Re: Indexing fingerprinting and PeerSync

Posted by Pushkar Raste <pu...@gmail.com>.
Hi Varun,
- I noticed in your logs there are multiple version ranges, this would
happen only if replica has missed versions intermittently. I would expect
only a single range or only a couple of ranges at the best. One possible
explanation is there was another leader when the recovering replica went
down and then some other replica became leader while the recovering replica
came back up.


- Not sure which threshold are you referring to. The line you are pointing
to checks if the recovering replica's highest version is newer than the
leader's highest version. This check happens before version diff (version
ranges) is computed. This check happens irrespective of whether fingerprint
check is enabled or not. Last time I looked at this code, there was check
to ensure replica's versions and leader's versions have enough overlap (I
think heuristics was there is at the least 20% overlap), which I don't see
anymore but you can see there are comments still lingering about the
overlap.

  While the check to ensure leader has higher versions than replica happens
way early in the PeerSync, the fingerprint check happens only after the
updates are applied to the replica. Think of the version check as a short
circuit test.

I have made lot of changes to the PeerSync code some time ago, and would be
happy to provide you details about what I know.

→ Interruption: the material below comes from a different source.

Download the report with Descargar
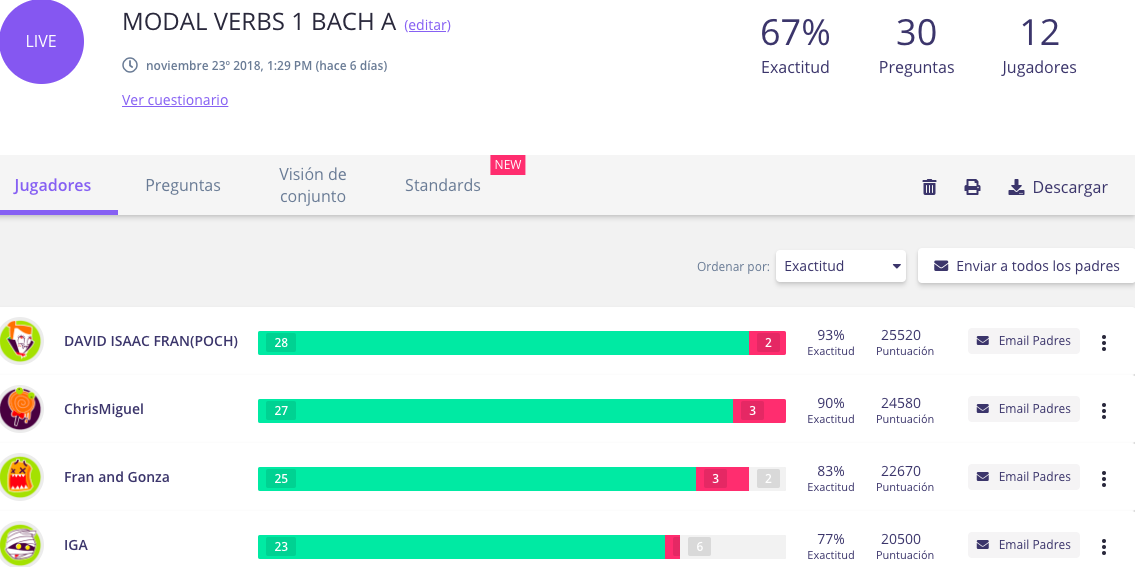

On Fri, Jan 5, 2018 at 4:18 PM, Varun Thacker <va...@vthacker.in> wrote:

> Hi Everyone,
>
> I was looking into a scenario where PeerSync failed even when we had a
> high number maxNumLogsToKeep ( 200 ) and numRecordsToKeep ( 200000 )
>
> The log excerpt is at https://gist.github.com/vthacker/
> fb536c6f1146dd0d7513afb9960a10e3 and I am still trying to pinpoint the
> actual cause . It looks to me that the replica has more number of documents
> till that version ( numVersions ) than the leader and I can't tell why.
> Does this look like a bug?
>
> While trying to reproduce it locally here is one scenario that I ran into :
>
>    1. I kept a very low numRecordsToKeep ( 5 ) . Indexed like 3 or 4 docs
>    while the replica was down and then started it up. PeerSync failed because
>    of  https://github.com/apache/lucene-solr/blob/master/solr/
>    core/src/java/org/apache/solr/update/PeerSync.java#L655
>    <https://github.com/apache/lucene-solr/blob/master/solr/core/src/java/org/apache/solr/update/PeerSync.java#L655>
>    . Do we need to do a threshold check when we are verifying via
>    fingerprinting if the indexes are the same or not? From my understanding we
>    can avoid this check when fingerprinting is enabled but wanted to check
>    before filing a Jira
>
>
>
>